::: Material shown

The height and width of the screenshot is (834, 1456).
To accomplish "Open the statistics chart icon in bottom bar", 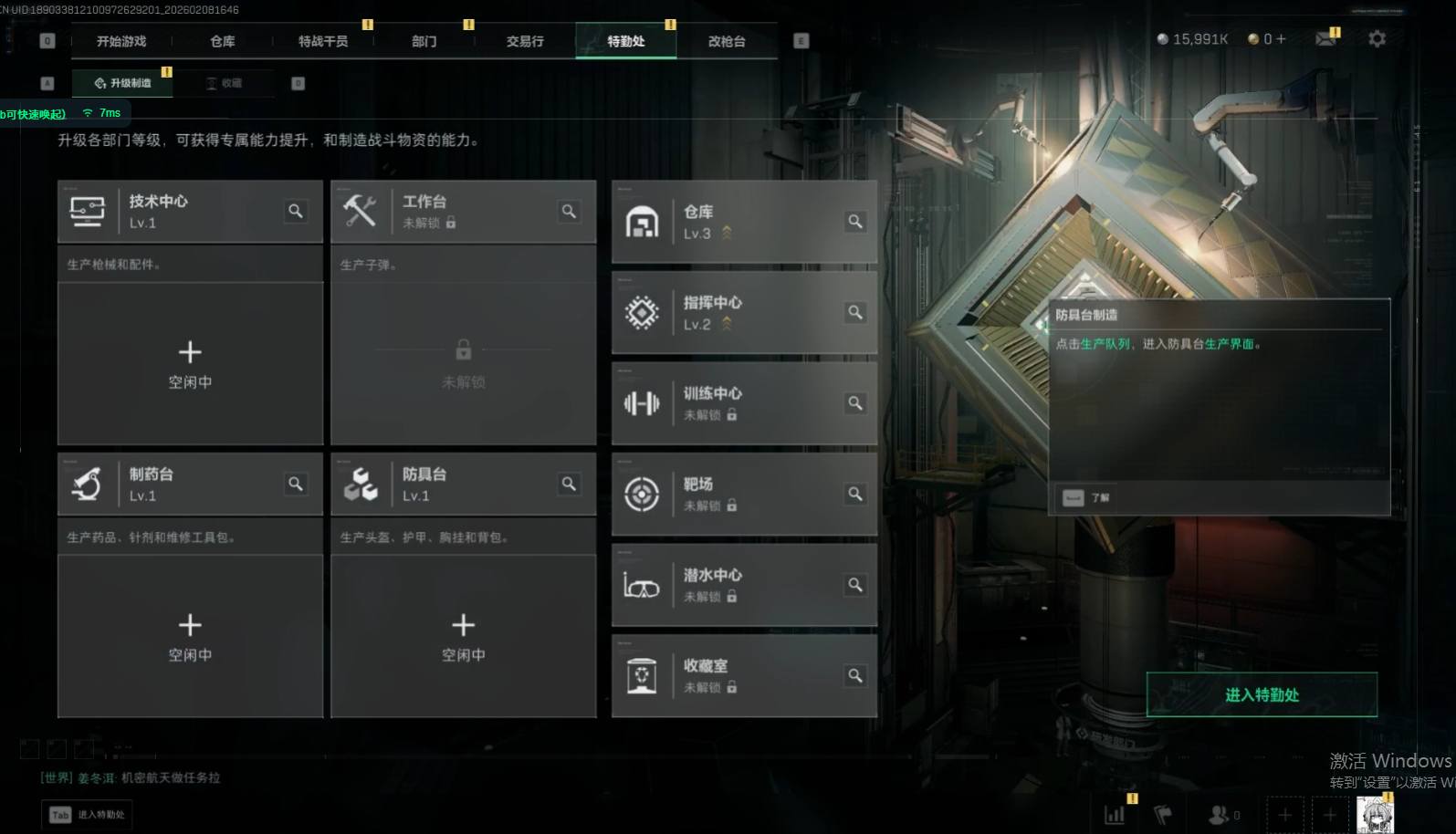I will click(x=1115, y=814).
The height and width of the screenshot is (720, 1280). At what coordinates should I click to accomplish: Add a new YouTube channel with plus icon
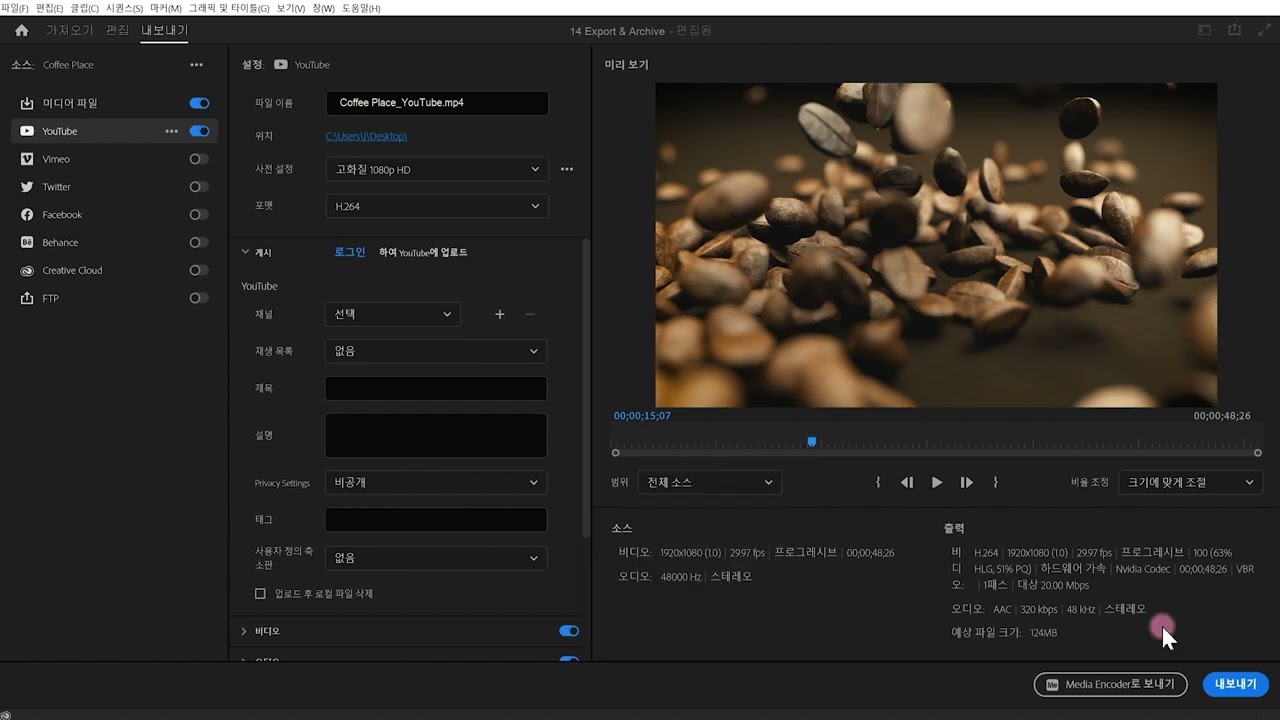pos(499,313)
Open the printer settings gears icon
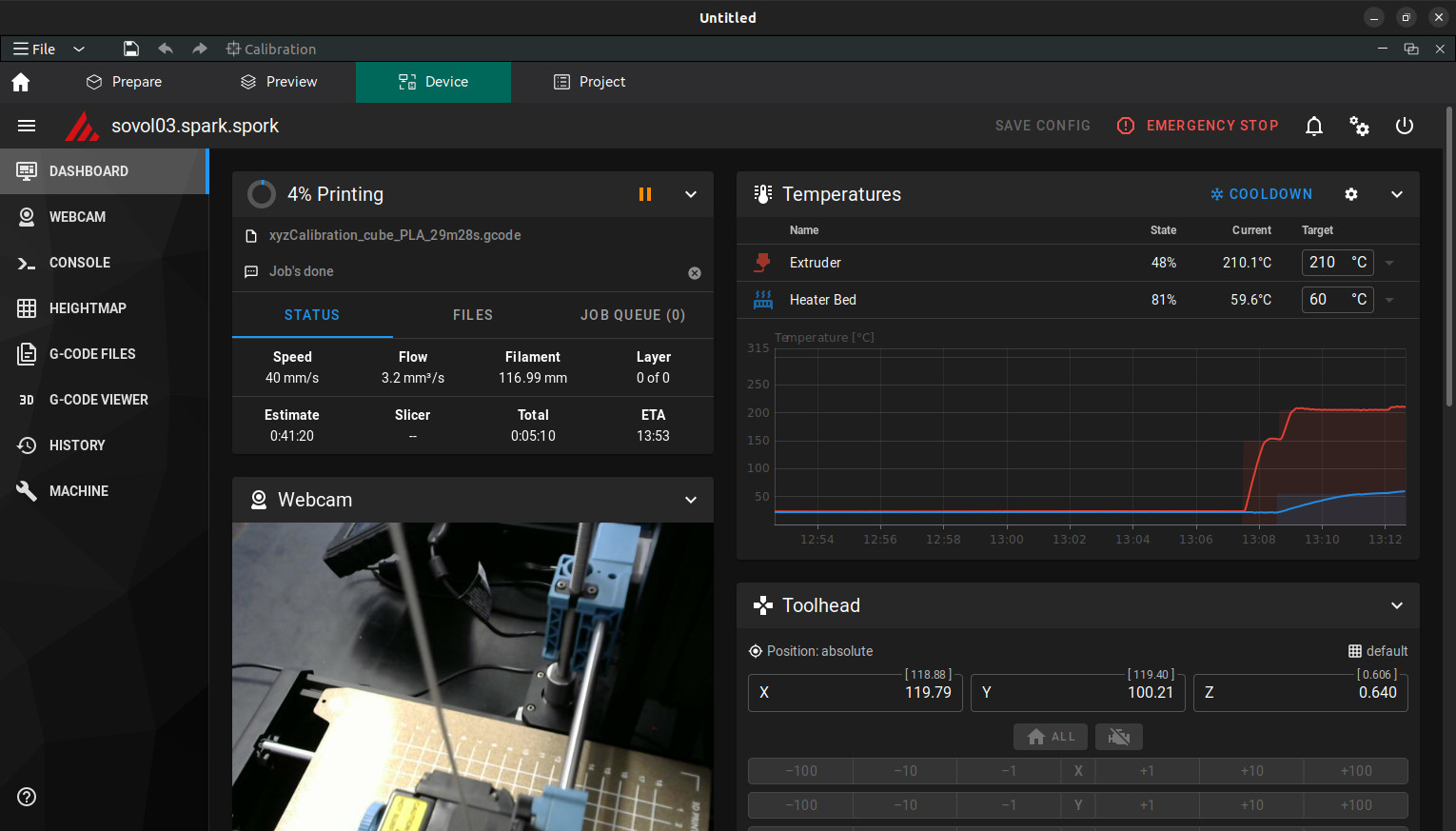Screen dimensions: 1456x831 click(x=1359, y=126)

::::::

• Exercise: Starting at the line that contains "The height and width of the screenshot is (720, 1280).", write out every line through the end of the entries, both ends included, without any pictures.

• Answer section:
The height and width of the screenshot is (720, 1280). At what coordinates should I click to accomplish: Add a new YouTube channel with plus icon
pos(499,313)
Open the printer settings gears icon
Screen dimensions: 1456x831 click(x=1359, y=126)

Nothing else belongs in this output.